You are viewing a plain text version of this content. The canonical link for it is here.
Posted to issues@hive.apache.org by "Stamatis Zampetakis (Jira)" <ji...@apache.org> on 2023/04/20 15:29:00 UTC
[jira] [Created] (HIVE-27278) Simplify correlated queries with empty inputs

Stamatis Zampetakis created HIVE-27278:
------------------------------------------

             Summary: Simplify correlated queries with empty inputs
                 Key: HIVE-27278
                 URL: https://issues.apache.org/jira/browse/HIVE-27278
             Project: Hive
          Issue Type: Bug
          Components: CBO
            Reporter: Stamatis Zampetakis
            Assignee: Stamatis Zampetakis


The correlated query below will not produce any result no matter the content of the table.
{code:sql}
create table t1 (id int, val varchar(10)) stored as orc TBLPROPERTIES ('transactional'='true');
create table t2 (id int, val varchar(10)) stored as orc TBLPROPERTIES ('transactional'='true');

EXPLAIN CBO SELECT id FROM t1 WHERE NULL IN (SELECT NULL FROM t2 where t1.id = t2.id);
{code}
The CBO is able to derive that part of the query is empty and ends up with the following plan.
{noformat}
CBO PLAN:
HiveProject(id=[$0])
  LogicalCorrelate(correlation=[$cor0], joinType=[semi], requiredColumns=[{}])
    HiveTableScan(table=[[default, t1]], table:alias=[t1])
    HiveValues(tuples=[[]])
{noformat}
The presence of LogicalCorrelate is first redundant but also problematic since many parts of the optimizer assume that queries are decorrelated and do not know how to handle the LogicalCorrelate.

In the presence of views the same query can lead to the following exception during compilation.

» What to work on
Answer these questions about the issue report on simplifying correlated queries:
1. Which component is the issue filed under?
2. Who is the issue assigned to?
3. Which operator in the CBO plan does the report call redundant?
The material plays no part in answering anything about this issue report.

» Raw data
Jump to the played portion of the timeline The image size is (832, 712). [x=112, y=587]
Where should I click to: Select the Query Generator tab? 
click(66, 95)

» Solved exercise
1. CBO
2. Stamatis Zampetakis
3. LogicalCorrelate